*MATERIAL SUPPLIED*.
──────
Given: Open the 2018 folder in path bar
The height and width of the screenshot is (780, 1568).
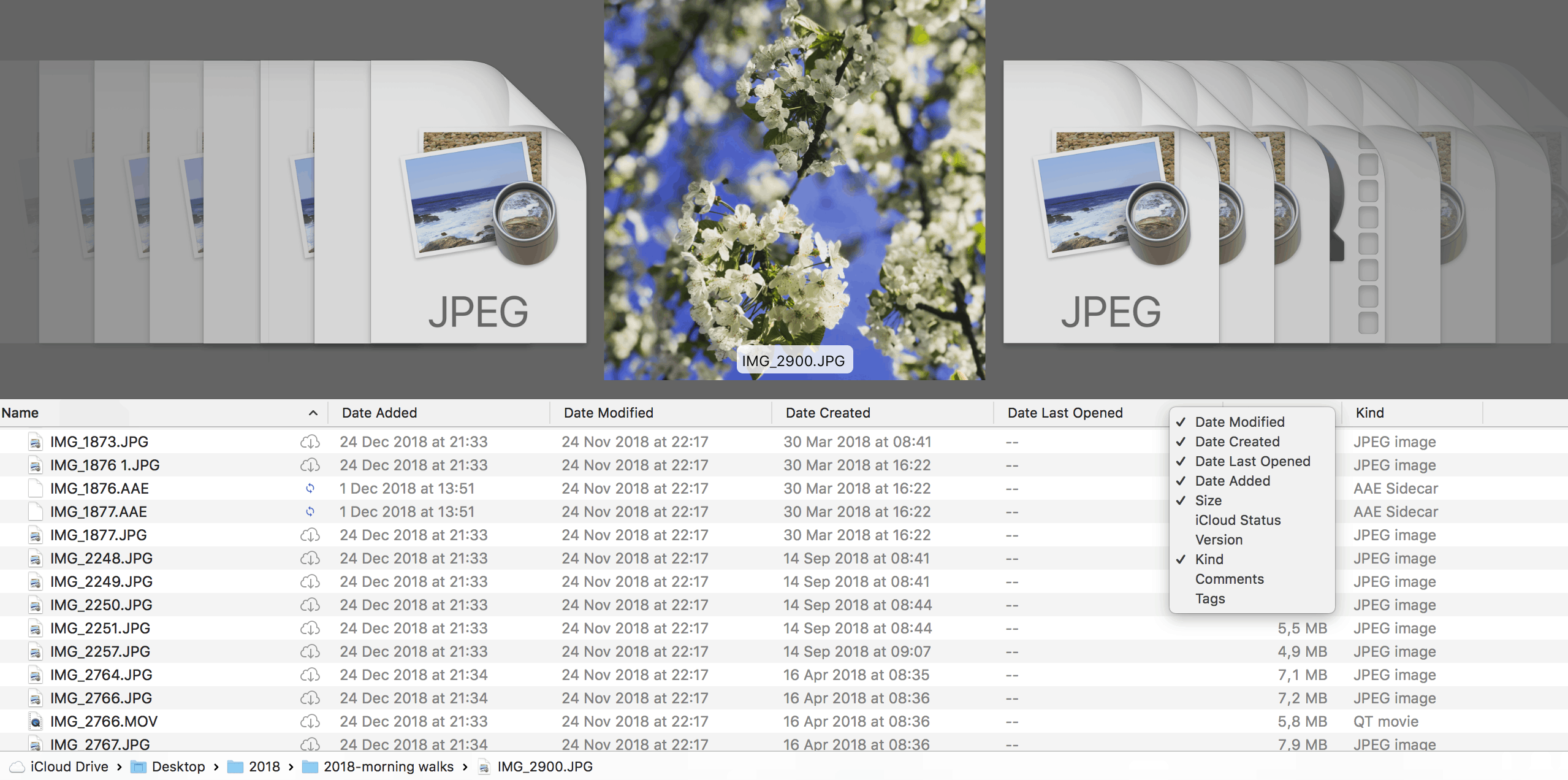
──────
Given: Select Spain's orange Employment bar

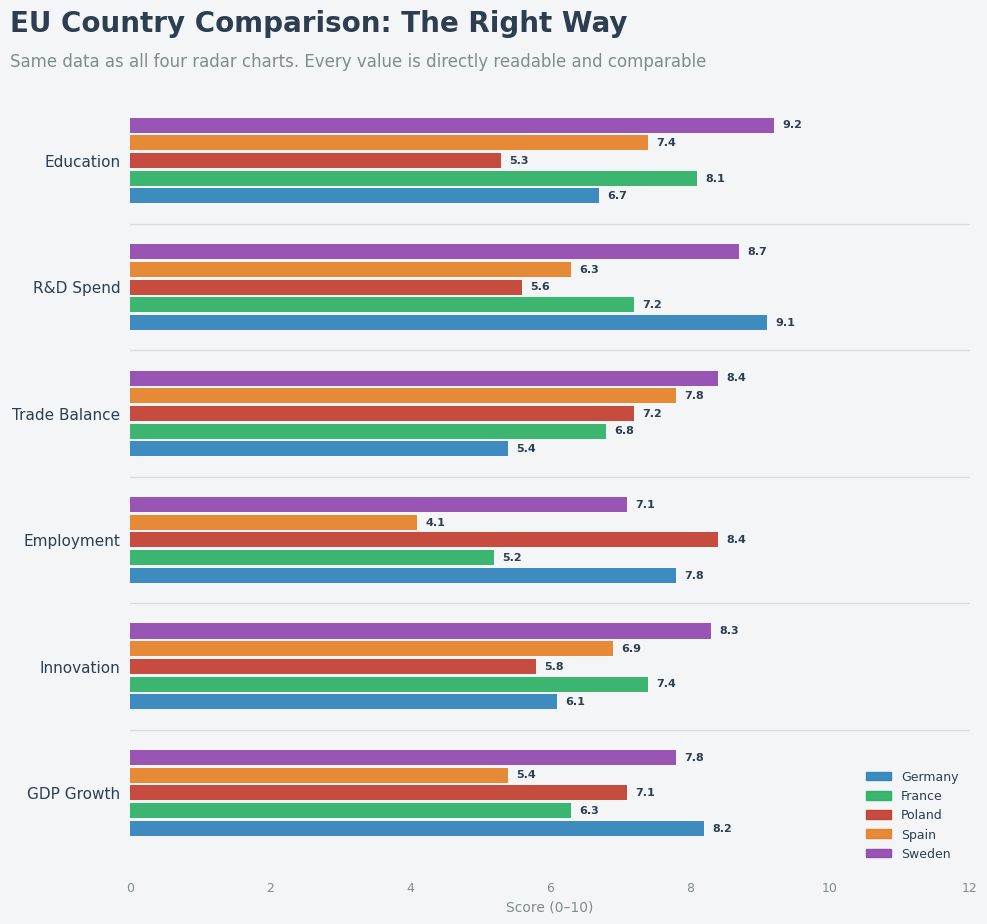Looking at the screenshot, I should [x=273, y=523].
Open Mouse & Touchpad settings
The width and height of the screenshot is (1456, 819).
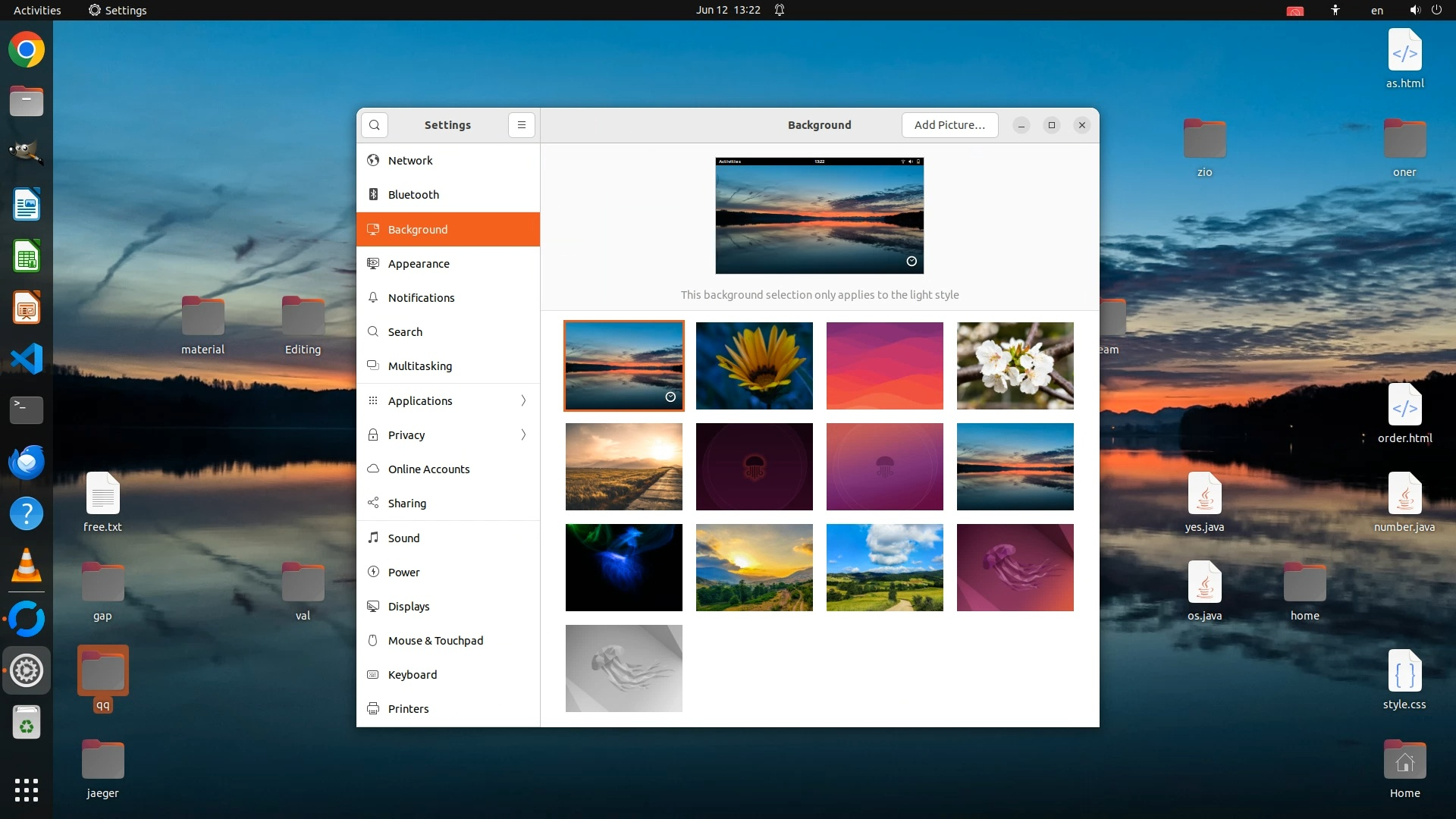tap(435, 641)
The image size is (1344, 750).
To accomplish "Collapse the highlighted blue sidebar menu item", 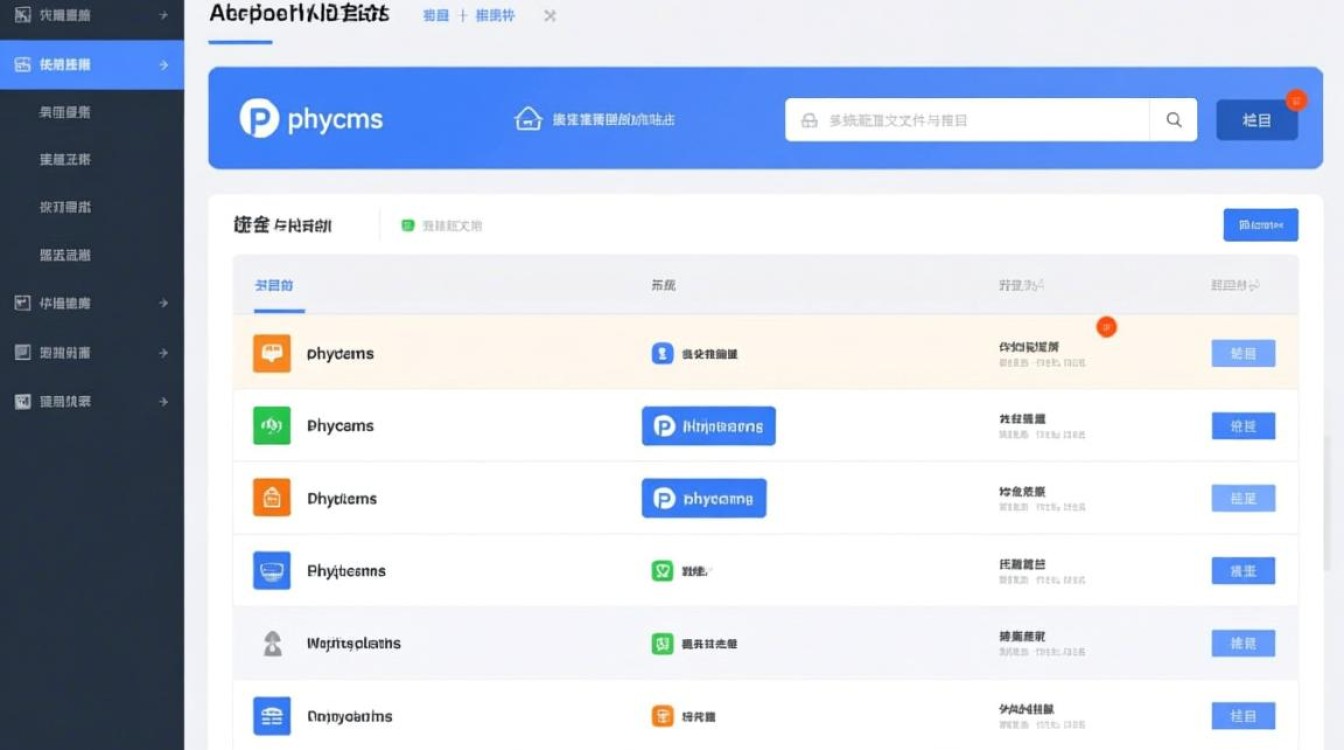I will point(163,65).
──────
*REQUIRED WORK*. Echo the items starting with the line containing "Given: Open the 2018 folder in path bar" and going on through the line containing "The height and", reproducing them word for word.

*EXERCISE SOLUTION*.
Given: Open the 2018 folder in path bar
The height and width of the screenshot is (780, 1568).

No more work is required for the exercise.